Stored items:
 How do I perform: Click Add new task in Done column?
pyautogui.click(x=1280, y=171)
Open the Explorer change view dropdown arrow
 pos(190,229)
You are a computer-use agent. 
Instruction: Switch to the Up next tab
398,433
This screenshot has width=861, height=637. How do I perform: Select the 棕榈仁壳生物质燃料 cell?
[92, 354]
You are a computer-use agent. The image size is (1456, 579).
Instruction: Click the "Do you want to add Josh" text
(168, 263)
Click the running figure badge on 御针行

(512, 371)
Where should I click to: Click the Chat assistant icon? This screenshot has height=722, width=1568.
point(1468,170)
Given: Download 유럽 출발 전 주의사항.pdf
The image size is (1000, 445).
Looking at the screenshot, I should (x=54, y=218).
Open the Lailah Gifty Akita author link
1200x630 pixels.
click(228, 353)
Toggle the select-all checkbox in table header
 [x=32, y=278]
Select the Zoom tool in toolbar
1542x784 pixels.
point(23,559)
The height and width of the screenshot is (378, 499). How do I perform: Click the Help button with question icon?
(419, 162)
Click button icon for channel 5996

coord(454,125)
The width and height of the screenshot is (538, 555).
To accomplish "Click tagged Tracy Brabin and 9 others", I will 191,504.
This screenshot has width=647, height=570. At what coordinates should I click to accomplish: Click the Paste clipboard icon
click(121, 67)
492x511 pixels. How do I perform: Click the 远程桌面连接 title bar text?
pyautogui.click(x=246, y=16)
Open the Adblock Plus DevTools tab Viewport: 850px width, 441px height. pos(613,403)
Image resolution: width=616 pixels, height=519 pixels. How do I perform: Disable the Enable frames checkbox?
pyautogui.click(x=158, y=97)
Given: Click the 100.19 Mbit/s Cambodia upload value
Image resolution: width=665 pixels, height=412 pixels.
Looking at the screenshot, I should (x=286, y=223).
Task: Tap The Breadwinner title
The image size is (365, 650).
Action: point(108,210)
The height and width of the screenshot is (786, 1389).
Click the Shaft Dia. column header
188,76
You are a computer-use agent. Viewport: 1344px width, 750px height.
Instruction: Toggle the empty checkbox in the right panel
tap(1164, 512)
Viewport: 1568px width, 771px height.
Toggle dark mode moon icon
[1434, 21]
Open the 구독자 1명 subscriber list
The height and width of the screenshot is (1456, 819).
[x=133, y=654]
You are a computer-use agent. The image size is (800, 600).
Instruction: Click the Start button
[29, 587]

# WHAT THE TASK ASKS
Look back at the entries above. Retype the line with "You are a computer-use agent. The image size is (1456, 579).", the line with "Given: Download 유럽 출발 전 주의사항.pdf", and all lines in between.

# ANSWER TO THE PROBLEM
You are a computer-use agent. The image size is (1456, 579).
Instruction: Click the "Do you want to add Josh" text
(168, 263)
Click the running figure badge on 御针行

(512, 371)
Where should I click to: Click the Chat assistant icon? This screenshot has height=722, width=1568.
point(1468,170)
Given: Download 유럽 출발 전 주의사항.pdf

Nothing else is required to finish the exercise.